## [Work to do]
Rewrite the entries below with "checkbox" changed to "check box", leaving everything else as it is.

## [Material to process]

====

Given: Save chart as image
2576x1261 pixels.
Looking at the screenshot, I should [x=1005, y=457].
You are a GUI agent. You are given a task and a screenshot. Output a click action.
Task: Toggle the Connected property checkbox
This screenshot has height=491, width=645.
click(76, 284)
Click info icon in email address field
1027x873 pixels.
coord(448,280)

====

## [Exercise result]
Given: Save chart as image
2576x1261 pixels.
Looking at the screenshot, I should [x=1005, y=457].
You are a GUI agent. You are given a task and a screenshot. Output a click action.
Task: Toggle the Connected property check box
This screenshot has height=491, width=645.
click(76, 284)
Click info icon in email address field
1027x873 pixels.
coord(448,280)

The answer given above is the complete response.